The openness of God stuff that came out of Greg Boyd and Clark Pinnock and others is going to continue its swath, but I don’t think it’s going to make a lot of waves. The emerging church stuff? It was a bigger splash 10 years ago, 15 years ago. It’s already losing its push, partly because there have been enough observations now about the kind of people the emerging church will attract.

They set themselves up as attracting outsiders, knowing better how to communicate the gospel to outsiders. There are a few of them that do, but there are very few. The overwhelming majority of them are, in fact, attracting disgruntled young social conservatives. The people who are doing the evangelism amongst the yuppie biblical illiterate postmoderns are people like Mark Driscoll on the one hand and Tim Keller on the other; it’s not the emerging church folk. So the emerging church folk are going to be dead in the water in 20 years. You’re not even going to hear of them.

I’m just trying to assess some of the movements that are already perking along at various strengths. I think you’re going to find, for good and ill, a lot more stuff on Christians and ecology, Christians and being green, and so on. That one’s going to be around, for good and ill, with all kinds of complex layers. How do you relate to Gaia?
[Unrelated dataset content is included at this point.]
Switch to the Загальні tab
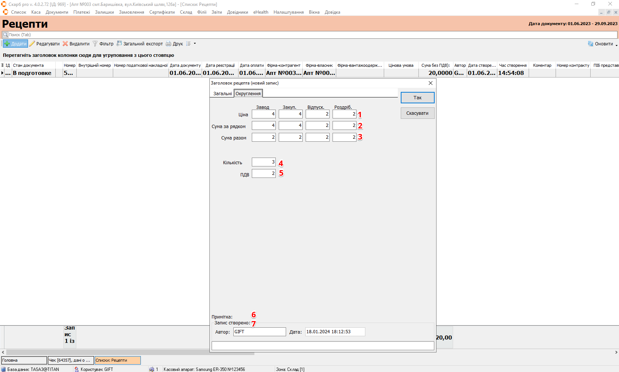click(222, 93)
People are going to start talking more and more about creation theology and the like, often at the expense of creation and cross theology, how you work these things out in terms of leaving the right emphases on the cross, the resurrection, and stewardship within that kind of framework.
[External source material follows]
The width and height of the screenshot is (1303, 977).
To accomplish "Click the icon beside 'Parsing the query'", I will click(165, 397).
There’s a new understanding of tolerance around. I’ve just about finished a book on it. The old tolerance presupposed that you could disagree with somebody, but so long as you insisted that they have a right to speak you were judged tolerant. The new tolerance, in certain domains, says that you don’t have the right to criticize somebody.
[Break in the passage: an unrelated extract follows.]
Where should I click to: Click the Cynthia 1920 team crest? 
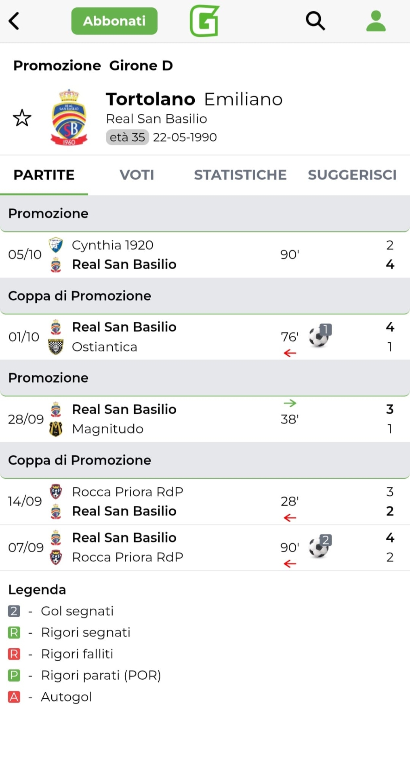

Male: Is this your distinction between tolerance and toleration?

Don: No, I usually avoid that one, but between the new tolerance and the old tolerance I’ve made the distinction pretty often. This new tolerance, in my view, is very intolerant, for all kinds of complex reasons. So I think that in the name of tolerance we’re going to see more active persecution in all kinds of fronts.

If homosexuality becomes primarily an issue of civil rights rather than an issue of religious liberty to express an opinion then you will see more ministers thrown in jail in the name of tolerance. Those sorts of things are still coming down the pike. They haven’t hit us with a tidal wave yet. They’re still coming. It’s all over the Western world. Two of the American 50 states have now passed laws regarding hiring at a religious institution like a seminary or even a church. They haven’t been tested in court yet; I have no idea how they’ll come out.

If you’re dealing with people, let’s say on a seminary staff, who are teaching theology and who think homosexuality is wrong then it’s all right not to hire somebody who disagrees with that because that’s part of the confessional system. On the other hand, if you’re hiring an accountant or somebody to cut the grass then you don’t have the right to insist that they agree with this position because they don’t have any teaching function.

It’s going to be tested in the courts. There’s no doubt about that. Already Al Mohler at Southern Seminary, which is the largest seminary in the world, has said, “We will fight that one all the way down to bankruptcy.” I don’t know how it’s going to go. I have no idea. These questions are rising in Europe. That one’s a biggie. You’re not going to duck that one. To my mind, you don’t want to be in a position where you seem to be anti-homosexual. You don’t want to do that. Some of us try to keep low profiles precisely because we do have homosexual friends.